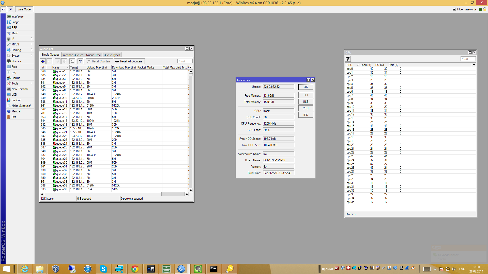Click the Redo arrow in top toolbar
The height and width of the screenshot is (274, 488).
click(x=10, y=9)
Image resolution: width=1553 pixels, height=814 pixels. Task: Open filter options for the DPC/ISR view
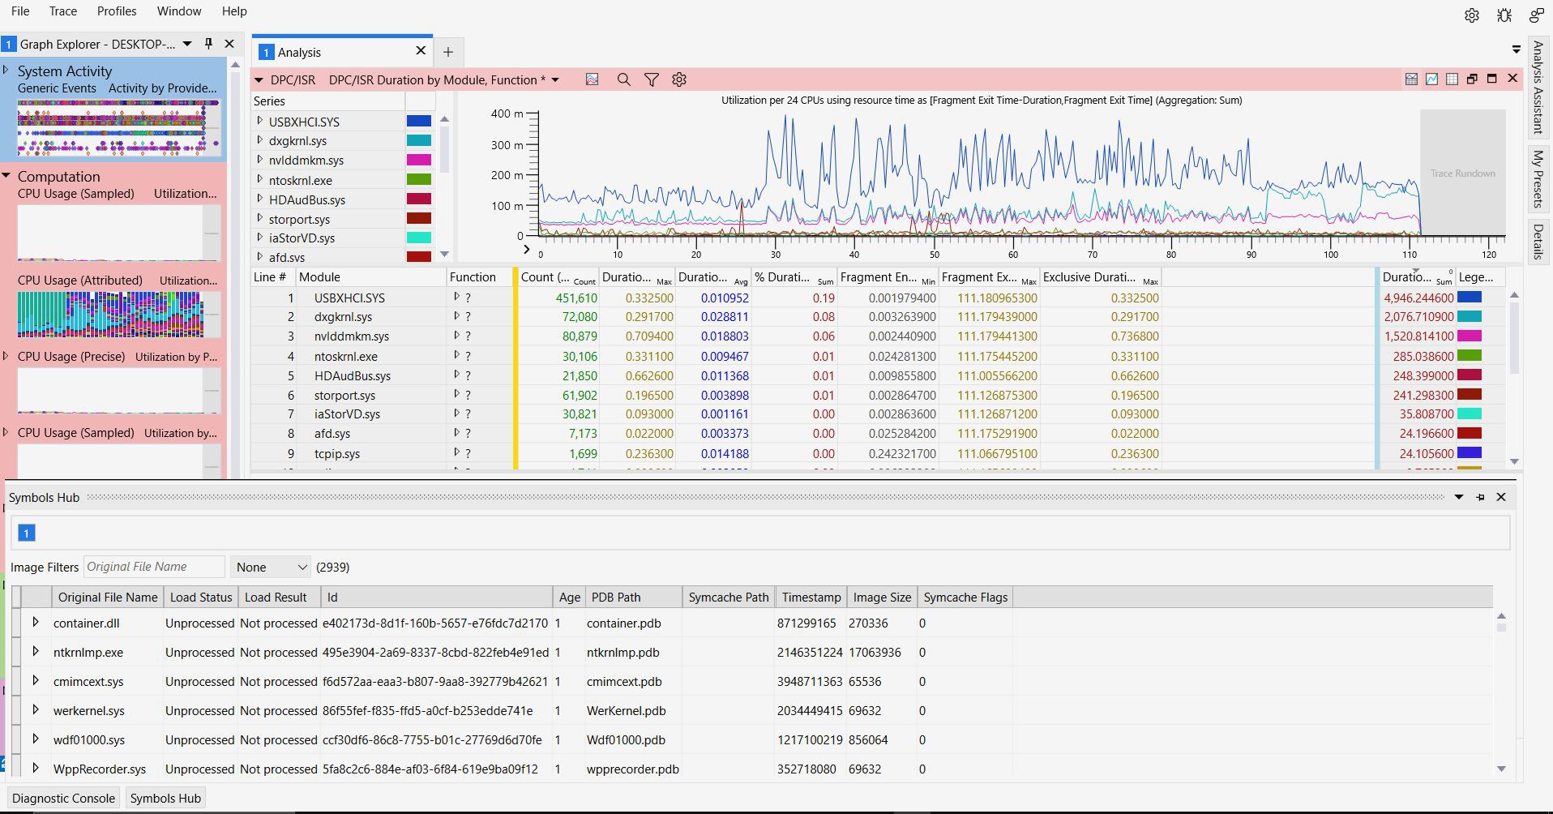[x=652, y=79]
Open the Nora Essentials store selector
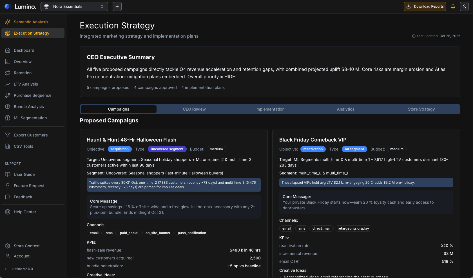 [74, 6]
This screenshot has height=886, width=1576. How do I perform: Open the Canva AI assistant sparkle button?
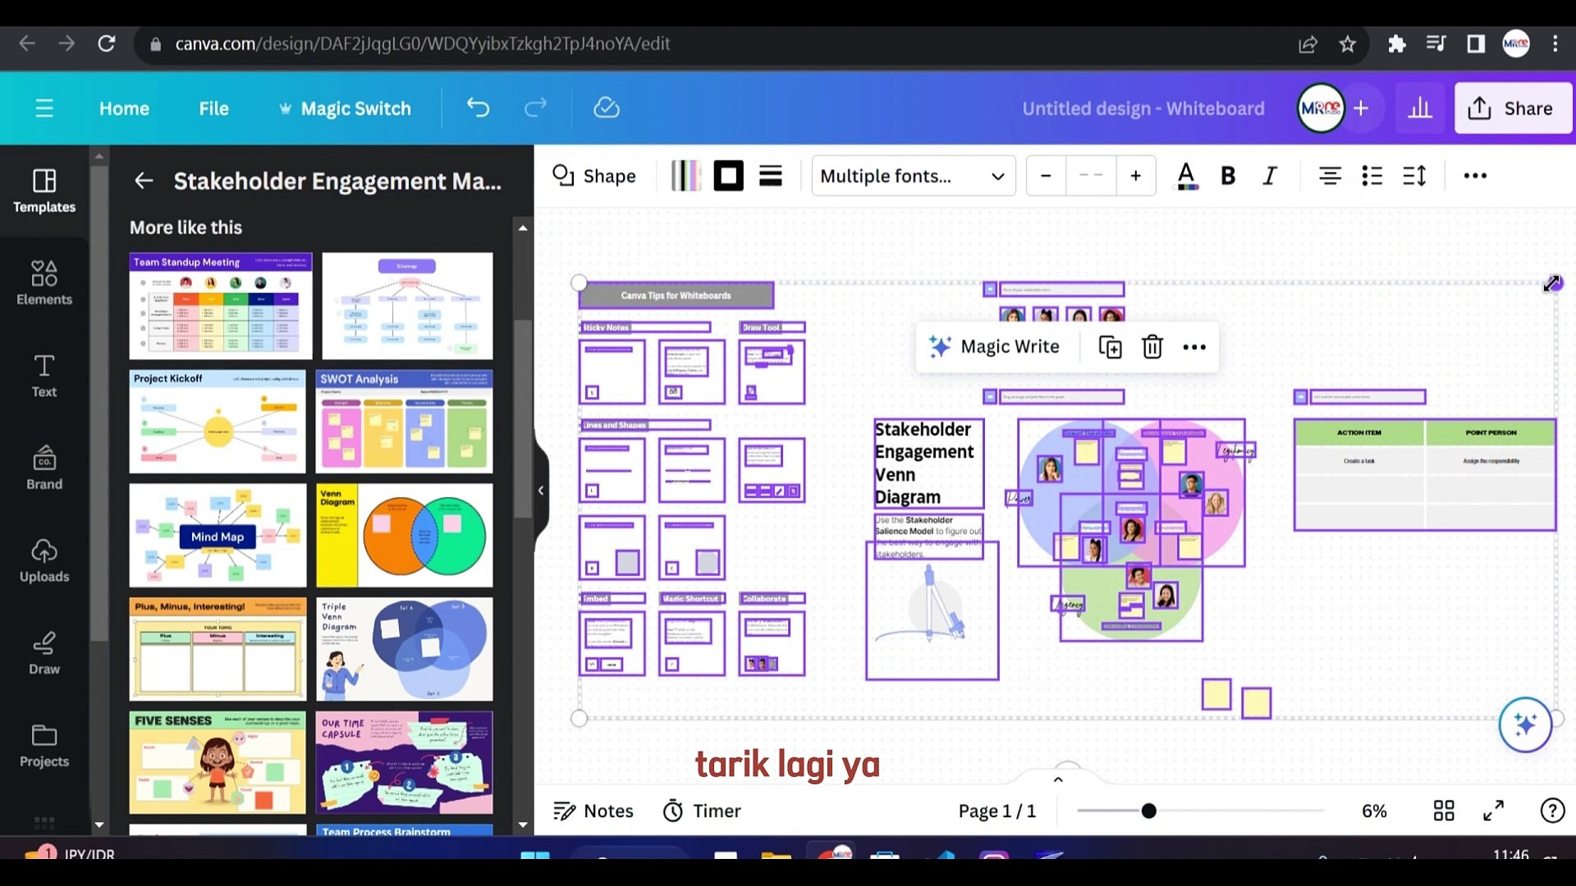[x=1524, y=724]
════
**Exercise description**:
Restate exactly, and only, the lines from the one that holds "Image resolution: width=1553" down to the last line of the material above. Omit the pictures.

**Completed task**:
Image resolution: width=1553 pixels, height=814 pixels. Task: Open filter options for the DPC/ISR view
[x=652, y=79]
Open the Nora Essentials store selector
 [74, 6]
This screenshot has height=886, width=1576. How do I perform: Open the Canva AI assistant sparkle button?
[x=1524, y=724]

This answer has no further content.